We propose constructing bicycle tires with polyester-PDMS fiber interwoven within the fabric of the tire. The recent understanding of PDMS with polyester has opened a new door to the realm of attaining energy from frictional forces between two materials. This polyester-PDMS fabric is capable of generating energy from friction produced between the tire and the surface as the bicycle moves.

Today, many scientists around the world experiment with various methods to find ways to convert mechanical energy from two objects rubbing together to electrical energy.
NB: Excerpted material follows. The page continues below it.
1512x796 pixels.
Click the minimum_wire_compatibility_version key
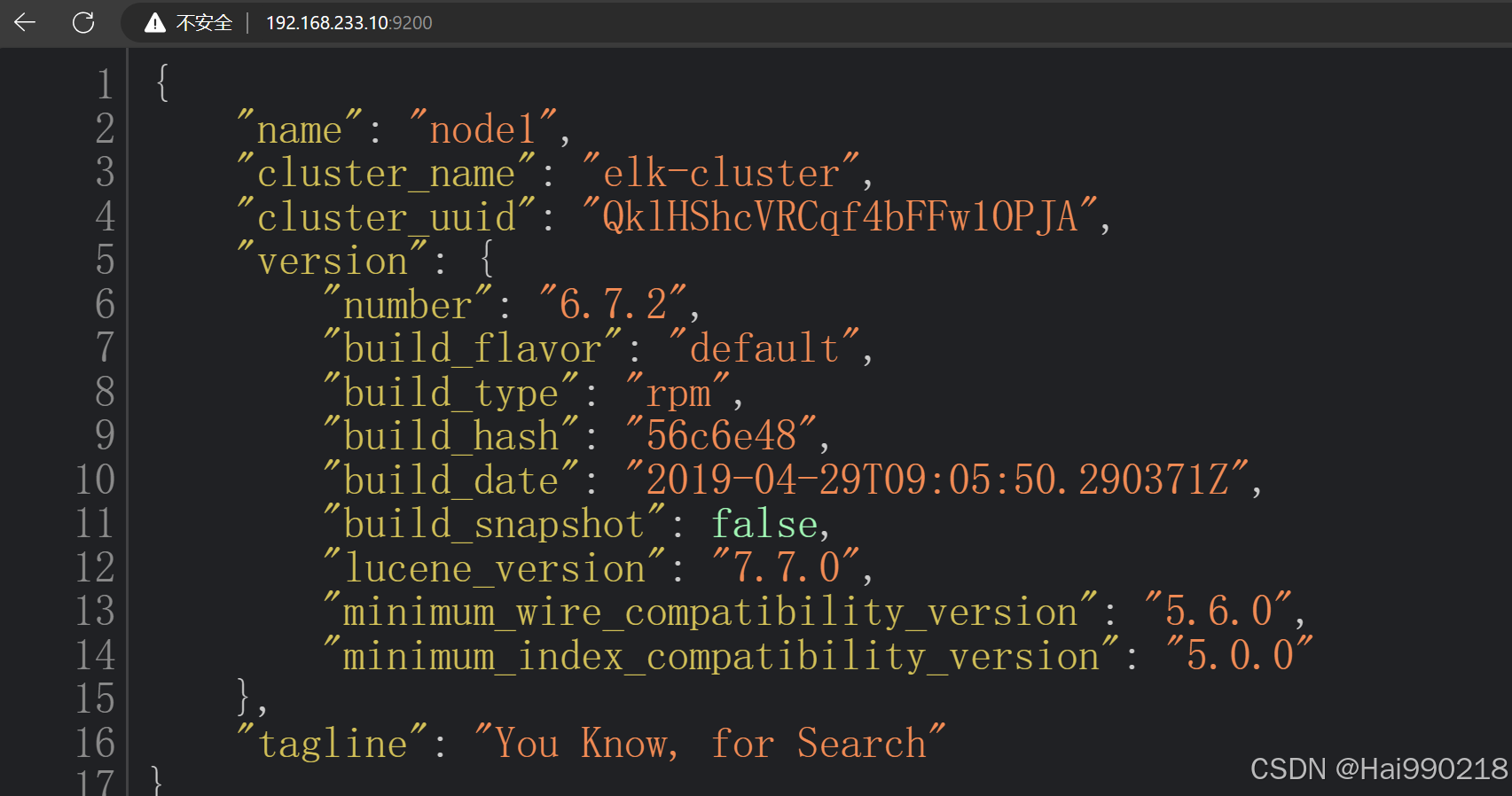click(709, 612)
Physicists at the Georgia Institute of Technology in Atlanta, Georgia have found use in the triboelectric effect which is when two plastics rub together to create friction that can be harnessed by a triboelectric generator. These triboelectric generators are composed of smaller generators called nanogenerators that aid in the production of electrical energy (Toon). Although these triboelectric generators are small, the polyester piece rubs against a polydimethysiloxane (PDMS) sheet, thus creating friction that can be converted into electrical energy.
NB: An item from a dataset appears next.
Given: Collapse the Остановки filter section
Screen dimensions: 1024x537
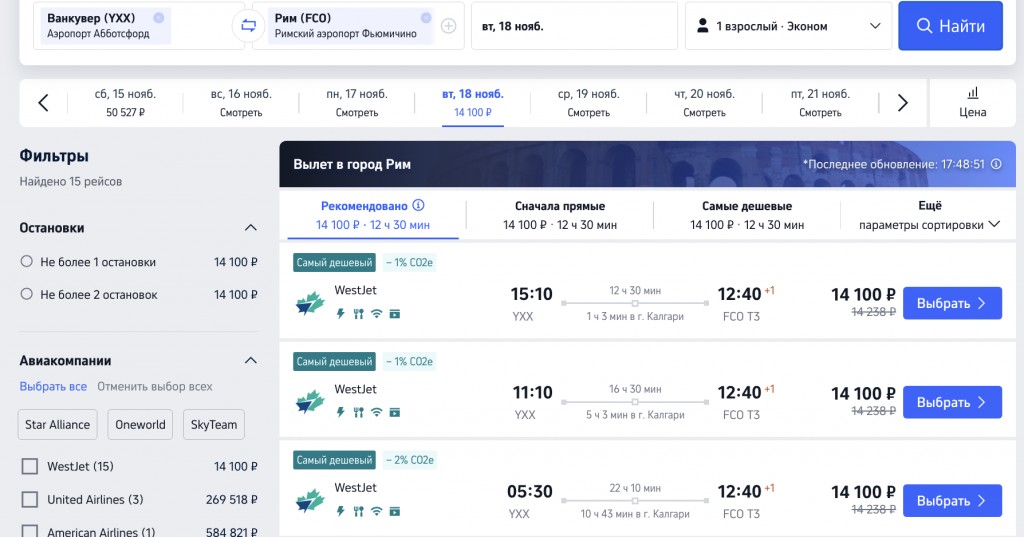Looking at the screenshot, I should point(251,228).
One form of this triboelectric generator is the PENG device, which is shown to the very far left in the picture below (Zyga).  This device has been proven to power the LCD screen, shown in the middle of the picture below, for upwards of one minute. Also, the PENG device has partially charged a lithium-ion battery (the image on the right in the picture) (Zyga).

The triboelectric generator uses the Piezoelectric Effect; “the piezoelectric substance is one that produces an electric charge when a mechanical stress is applied” (“Piezoelectric Effect”). The piezoelectric effect happens when a crystal acquires a charge when it is twisted, compressed, or distorted. One of the most useful characteristics of the piezoelectric effects is that is can be reversed easily (“The Piezoelectric Effect”). The figure below shows the forward and reverse motion of the piezoelectric effect.
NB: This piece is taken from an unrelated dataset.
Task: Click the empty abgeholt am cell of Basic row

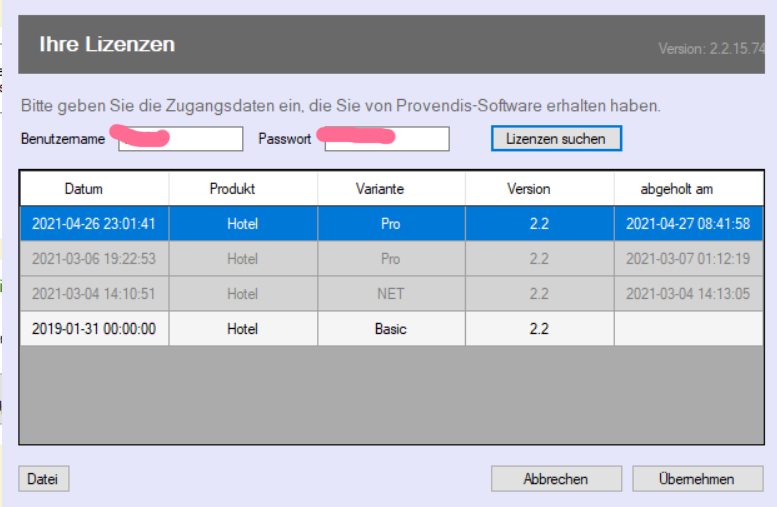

When the piezoelectric effect material is stressed in forward motion, positive and negative particles shift which helps create an electrical field that can be harnessed through a nanogenerator. But, when the material is reversed, the electrical field does the exact opposite of the forward motion and uses an electrical field to create the piezoelectric effect material which then can be reused to make the forward motion.

Through our design, we are taking a new step toward nanotechnological use of a polyester-PDMS inner ring: we propose constructing bicycle tires with polyester-PDMS fiber interwoven within the fabric of the tire. This polyester-PDMS fabric will generate energy from friction produced between the tire and the surface as the bicycle moves.  This energy will be harvested and transmitted through a cable attached to the axle of the wheel and terminated at a connection on the handlebars of the bike. This terminal connection will then provide energy to the LED lights on the bicycle.

The picture below demonstrates the use of a PDMS with a rubber surface that can be used to create energy by touch. The inset picture shows that even the touch of a feather could set the sensor off and create energy as well as power the device through a triboelectric generator. This picture illustrates the device we will use in the rubber tires of the bicycle and demonstrates how the triboelectric generator will use friction to produce electricity to power the bicycle’s safety lights.


Photo Credit: Zhong Lin Wang, Triboelectric generator

Our idea is to put the sheets of PDMS and polyester into the interior of the bike’s tires. One sheet would rotate with the movement of the bike and the other would rub the other way with the use a counter-rotating piece also in the interior of the bike’s tires. As the bike is ridden, friction would be created between the PDMS and polyester sheets rubbing together. The triboelectric generator would capture this energy so it could power the lights on the bike. Assuming technology is developed that shows how the energy consumed into the triboelectric generator could be released, this new technology could immensely increase biker safety.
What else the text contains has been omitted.